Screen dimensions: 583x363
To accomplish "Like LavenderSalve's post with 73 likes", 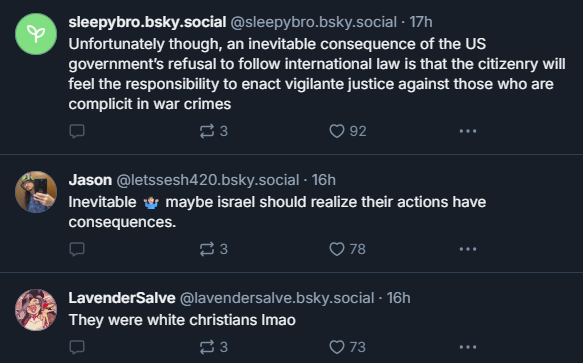I will click(347, 347).
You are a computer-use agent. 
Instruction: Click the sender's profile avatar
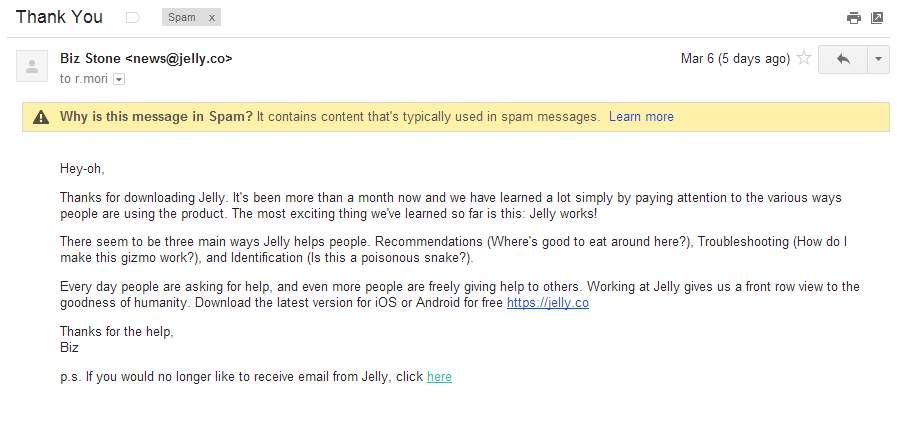32,66
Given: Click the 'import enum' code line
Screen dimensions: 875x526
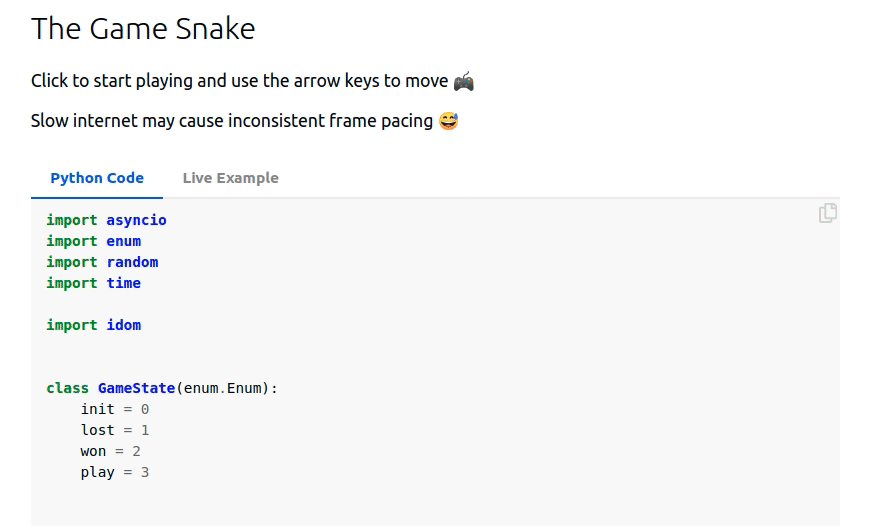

Problem description: Copy out exactly the lines between the line containing "Instruction: Click the" and the end of the entries, including both, and leave the pictures behind.

Finished exercise:
Instruction: Click the sender's profile avatar
32,66
Given: Click the 'import enum' code line
Screen dimensions: 875x526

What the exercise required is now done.